Zelten and two drops of Grappa

Dessert
piatti
Young
grappa
6 people
pax
Rossella Di Bidino, blog Ma che ti sei mangiato?
2 hour

Ingredients:

300 g raisins
1-2 tablespoon of Grappa
500 g dried figs (soft)
100 g walnuts
100 g almond
100 g hazelnuts
500 g butter
300 g sugar
1 teaspoon of vanilla essence
1 pinch of salt
8 eggs
800 g flour
1 + ½ packets of yeast (about 22 g)

Preparation:

First off, make sure you have several bowls.
You'll need a big bowl for the recipe, and then a series of bowls to hold the ingredients while preparing it.
Soak the raisins in a bowl in 1-2 tablespoons of Grappa. Stir and let stand.
Slice figs  and chop the  dried fruits (almonds, walnuts and hazelnuts) coarsely.
Mix the figs, dried fruit and the raisins and add 2 tablespoons of flour.
Now the hard work begins.
Whisk the butter slowly into cream, alternating the wooden spoon to the blender.

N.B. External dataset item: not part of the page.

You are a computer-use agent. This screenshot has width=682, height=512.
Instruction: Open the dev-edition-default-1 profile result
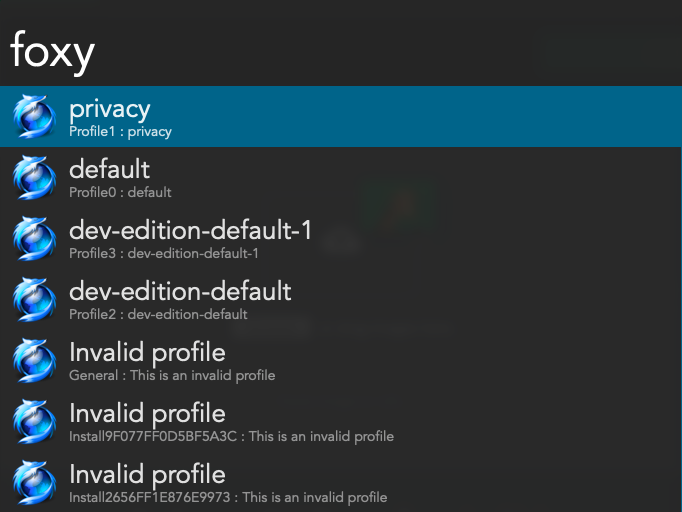click(341, 238)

Add sugar and whisk it further. Add vanilla essence, salt, eggs: one egg after the other and with loads of patience.
Mix the flour and the baking powder in a separate bowl, then gradually add the rest of the dough.
Add the figs, walnuts and raisins.
It should be mixed together until the mixture is smooth (and sticky).
Make sure not to squeeze the raisins. Grappa is not so strong, it shouldn't be removed. It gives a boozy kick to the Zelten.
Put one or two good handfuls of the mixture in star-shaped molds.
Evenly distribute the mixture.
Decorate the edge with pinenuts (one for each point of the star) and the center creating a sort of rose with glasè cherry cut into four pieces.
Bake at 180° for 40 minutes.
These Zelten shall be eaten within a week.

Notes:

Zelten is a typical dessert from Trentino Alto Adige, which is prepared during the Christmas season at home and left as gifts for children on Christmas Eve.